Investidores mantêm 7,93 trilhões em fundos de mercado monetário, apesar da queda nos rendimentos desses ativos. A baixa das taxas de juros do Federal Reserve desde setembro de 2024 pressiona o retorno do caixa. Isso coloca os investidores entre a segurança do dinheiro rendendo menos e o risco de títulos de prazo maior.
Os títulos do Tesouro de 30 anos fecharam em 5,27% em 31 de julho, atingindo o nível mais alto desde 2007, segundo a J.P. Morgan Wealth Management. Essa situação obriga os investidores a avaliar duas opções de segurança tradicionais. O caixa paga menos, enquanto o investimento em títulos de longo prazo acarreta risco de juros e de preço.
Em julho, ETFs de títulos ultra-curtos captaram 12,8 bilhões de dólares, conforme dados da Morningstar Direct. Anteriormente, em março, esses fundos registraram um volume recorde de 24 bilhões de dólares, representando mais de 85% das entradas líquidas em títulos tributáveis. Analistas apontam que investidores buscam títulos ultra-curtos com duração muito limitada.
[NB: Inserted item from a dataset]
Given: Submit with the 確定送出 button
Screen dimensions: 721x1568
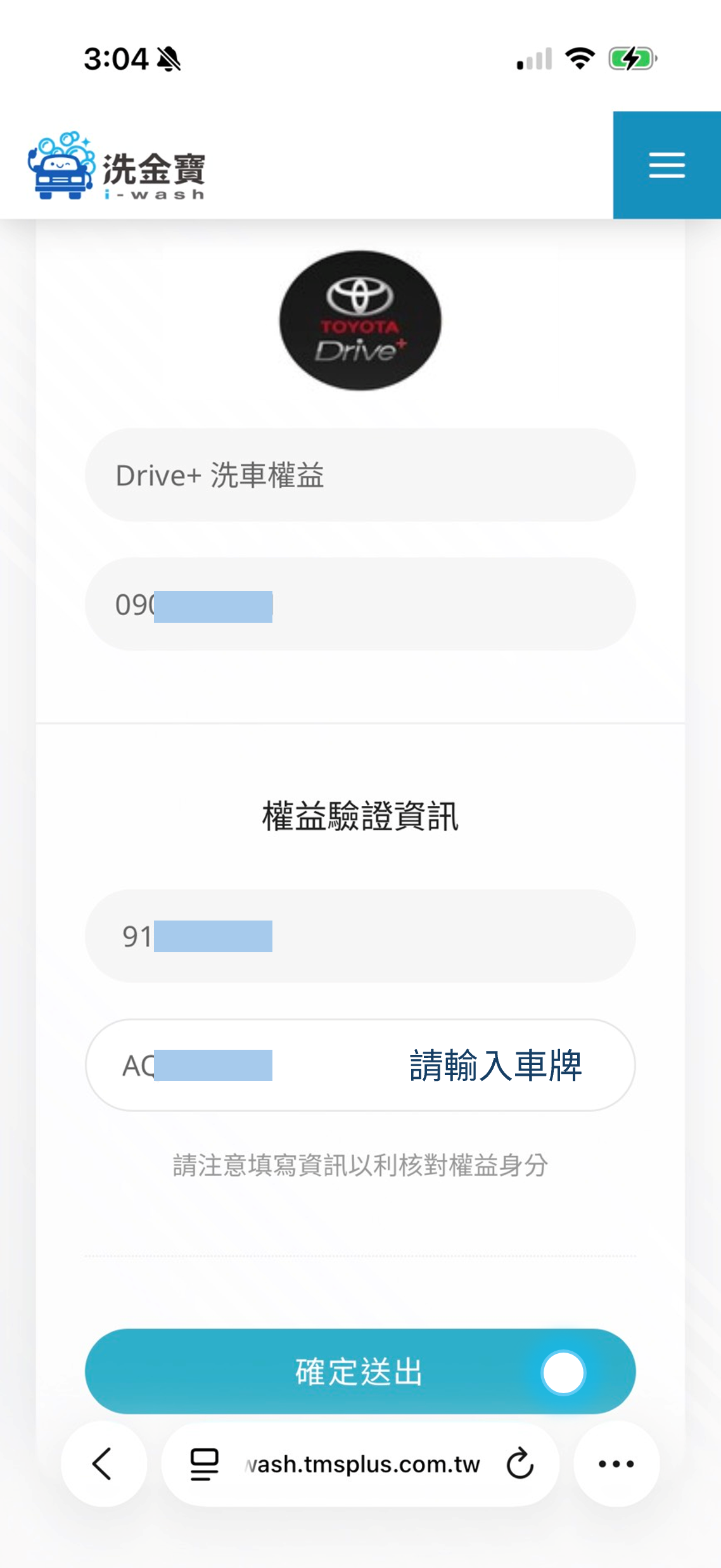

Fundos como o JPMorgan Ultra-Short Income ETF (JPST) possuem 40,5 bilhões de dólares em ativos líquidos e oferecem um rendimento projetado de cerca de 4,06%, segundo dados do Dividend.com em 10 de agosto de 2026. Contudo, diferentemente dos fundos de mercado monetário, que mantêm valor patrimonial estável em um dólar, os ETFs ultra-curtos podem perder principal, embora a curta duração limite danos causados por variações de juros.